### Exercise prompt:
Would you transcribe the records below exactly, omitting every picture?

#### Exercise input ####

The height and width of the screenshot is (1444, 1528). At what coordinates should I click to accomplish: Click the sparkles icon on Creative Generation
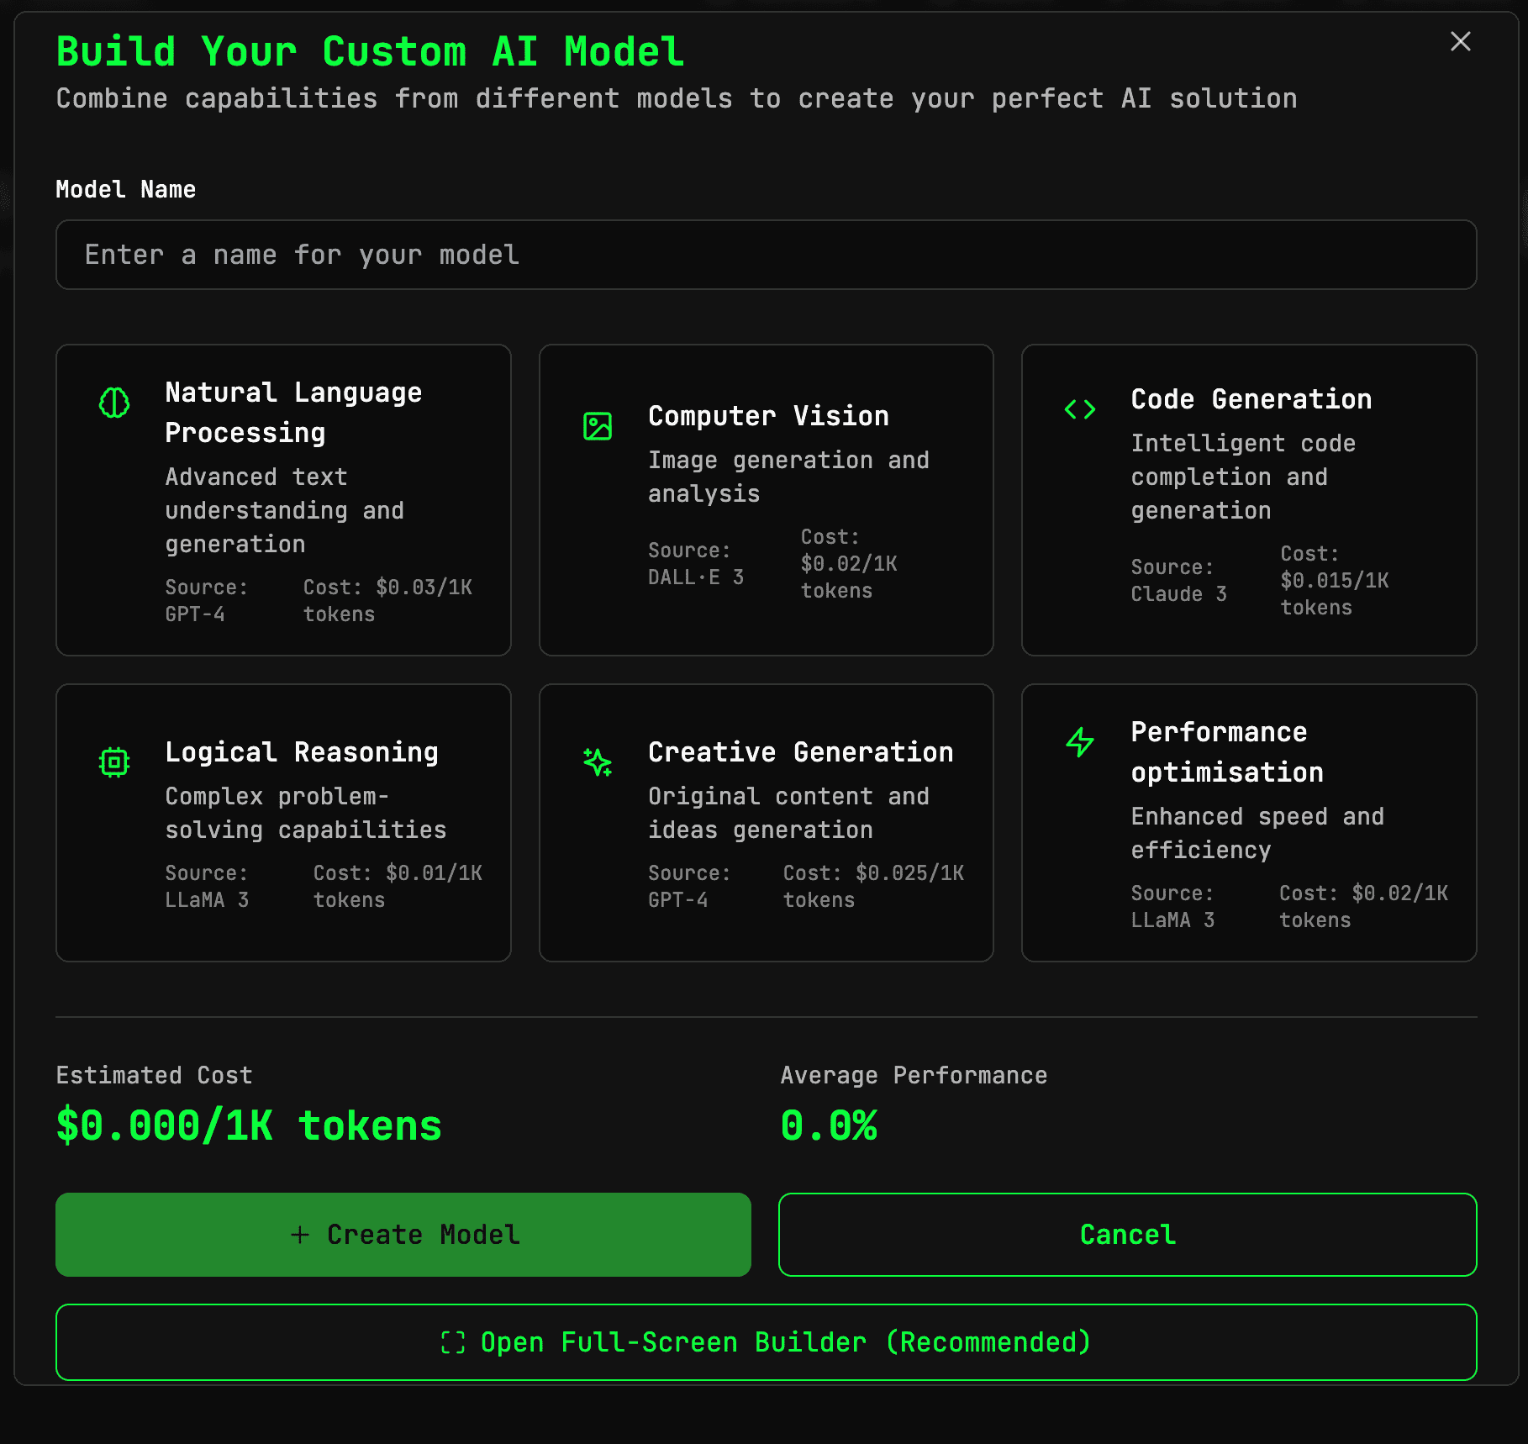point(597,762)
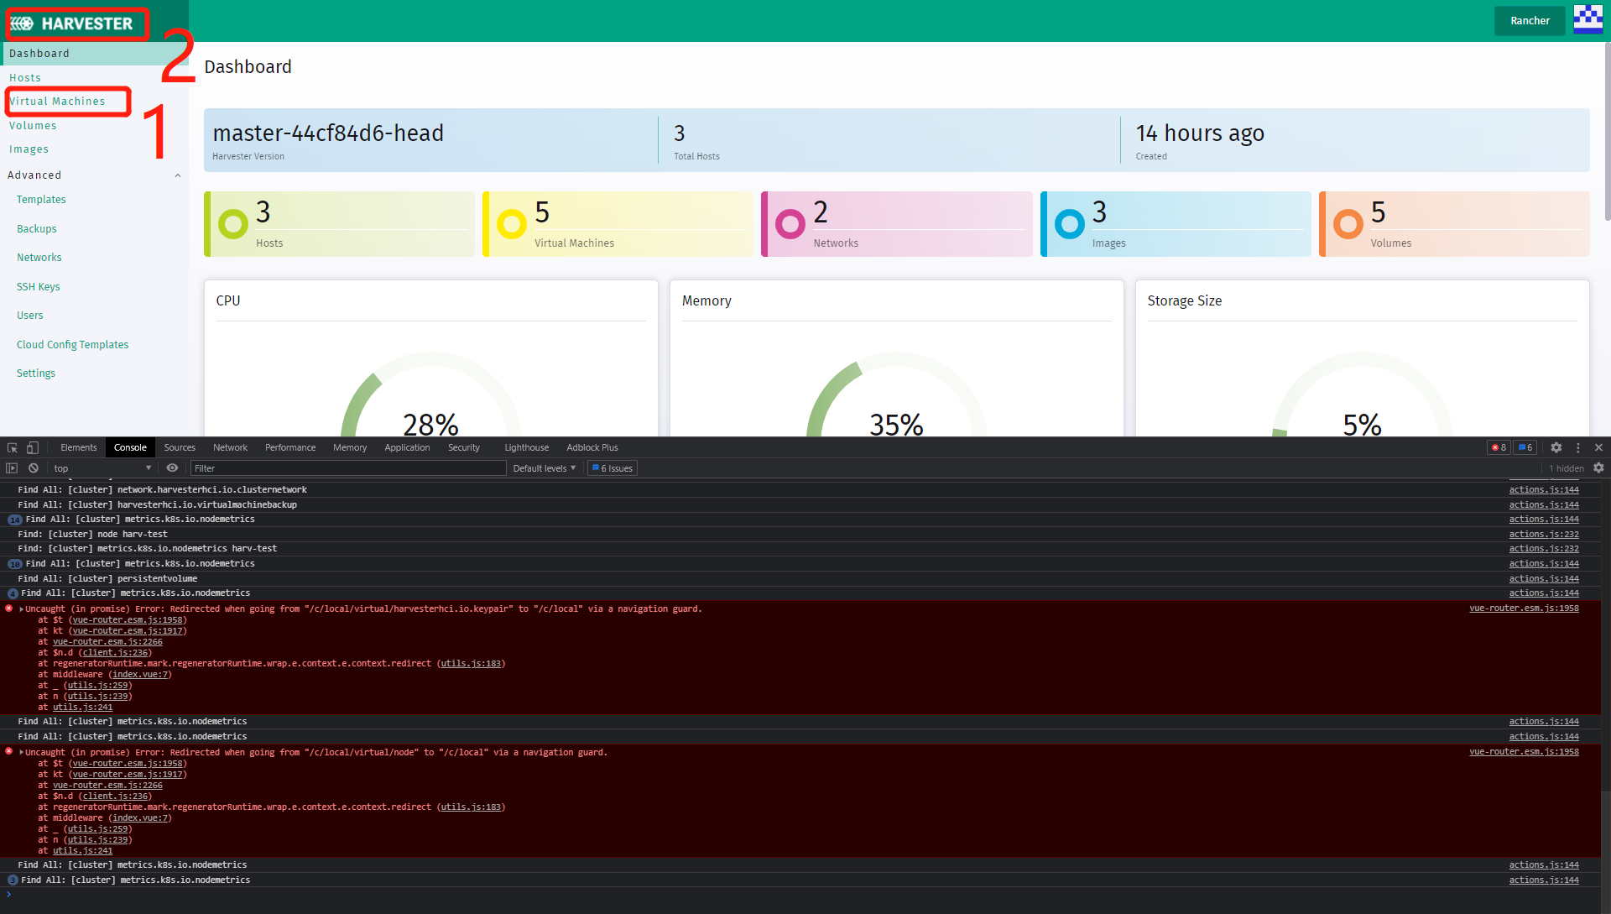Click the circular CPU usage gauge
Screen dimensions: 1611x914
pos(430,424)
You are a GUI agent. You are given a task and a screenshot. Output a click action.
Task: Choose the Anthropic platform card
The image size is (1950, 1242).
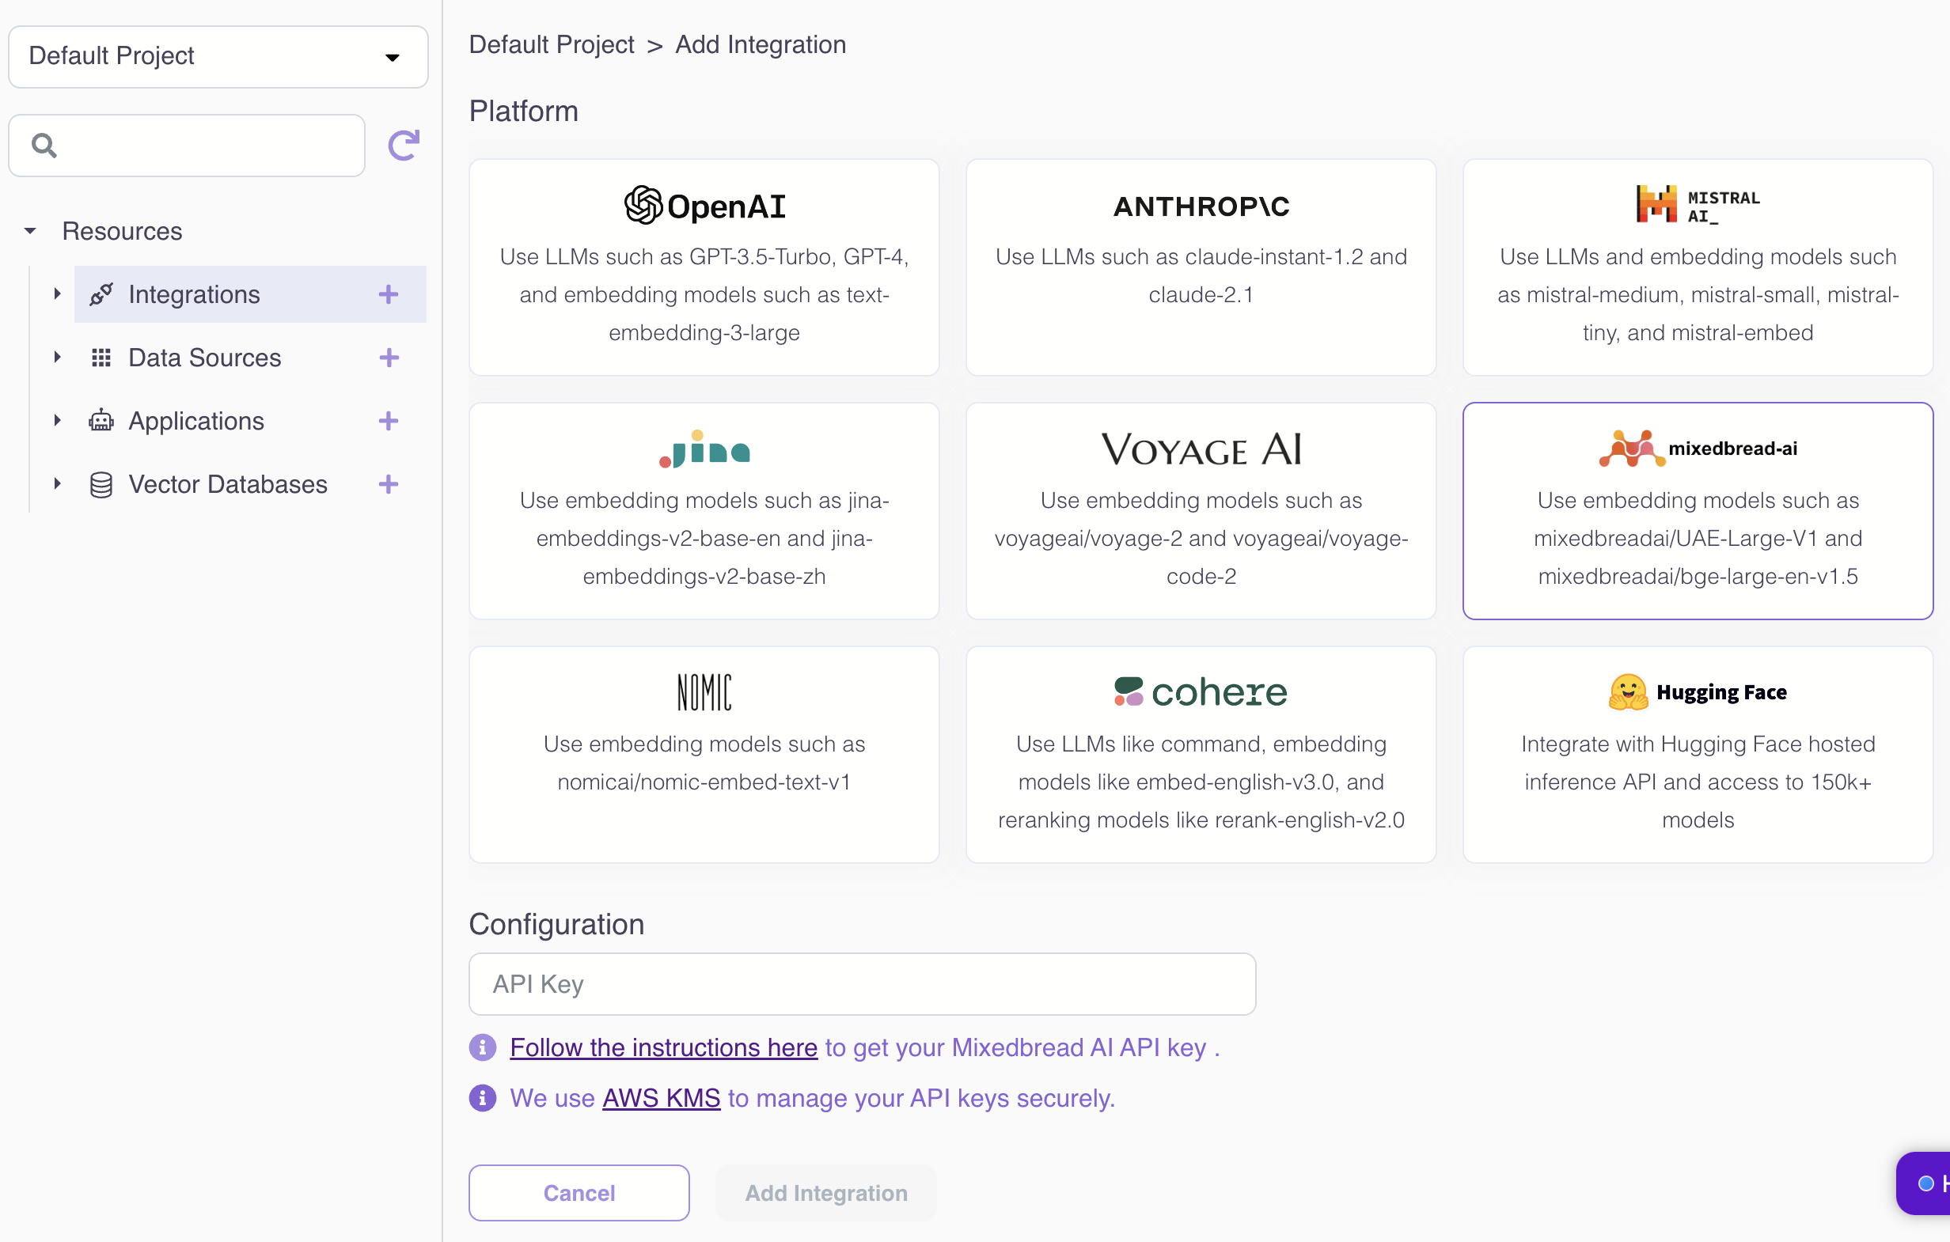tap(1200, 267)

####

### Solution for this exercise:
The height and width of the screenshot is (1444, 1528). At what coordinates should I click to accomplish: Click the sparkles icon on Creative Generation
point(597,762)
Click the circular CPU usage gauge
Screen dimensions: 1611x914
pos(430,424)
You are a GUI agent. You are given a task and a screenshot. Output a click action.
Task: Choose the Anthropic platform card
The image size is (1950, 1242).
tap(1200, 267)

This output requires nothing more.